Pixel coordinate grounding data:
+ + + + + + +
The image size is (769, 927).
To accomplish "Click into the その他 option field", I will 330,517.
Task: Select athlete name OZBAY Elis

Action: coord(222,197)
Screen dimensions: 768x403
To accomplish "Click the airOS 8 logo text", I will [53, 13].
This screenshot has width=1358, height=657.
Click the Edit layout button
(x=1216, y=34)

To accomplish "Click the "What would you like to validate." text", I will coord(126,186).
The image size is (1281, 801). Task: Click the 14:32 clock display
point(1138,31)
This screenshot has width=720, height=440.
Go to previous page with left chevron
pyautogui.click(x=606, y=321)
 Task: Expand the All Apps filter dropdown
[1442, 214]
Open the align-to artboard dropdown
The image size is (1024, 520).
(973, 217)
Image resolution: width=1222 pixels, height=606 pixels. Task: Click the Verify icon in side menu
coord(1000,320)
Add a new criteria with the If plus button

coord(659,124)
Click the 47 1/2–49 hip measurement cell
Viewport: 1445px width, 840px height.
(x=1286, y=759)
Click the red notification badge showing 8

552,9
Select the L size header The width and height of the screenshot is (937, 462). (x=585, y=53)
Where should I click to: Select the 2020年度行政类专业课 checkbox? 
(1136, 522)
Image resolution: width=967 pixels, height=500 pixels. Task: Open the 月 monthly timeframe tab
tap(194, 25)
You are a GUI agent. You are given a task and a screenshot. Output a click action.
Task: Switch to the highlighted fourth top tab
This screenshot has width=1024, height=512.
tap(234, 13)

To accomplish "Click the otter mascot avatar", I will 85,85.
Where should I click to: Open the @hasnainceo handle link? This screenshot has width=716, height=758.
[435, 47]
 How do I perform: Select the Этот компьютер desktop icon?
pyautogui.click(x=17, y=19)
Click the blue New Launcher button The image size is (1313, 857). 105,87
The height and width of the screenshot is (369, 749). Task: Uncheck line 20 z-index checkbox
+ + + + + + +
What you will do »
Find the string "accomplish" in the records, then copy each line where it occurs.

Response to the exercise »
To accomplish "Click into the その他 option field", I will 330,517.
To accomplish "Click the airOS 8 logo text", I will [53, 13].
To accomplish "Click the "What would you like to validate." text", I will coord(126,186).
To accomplish "Click the otter mascot avatar", I will 85,85.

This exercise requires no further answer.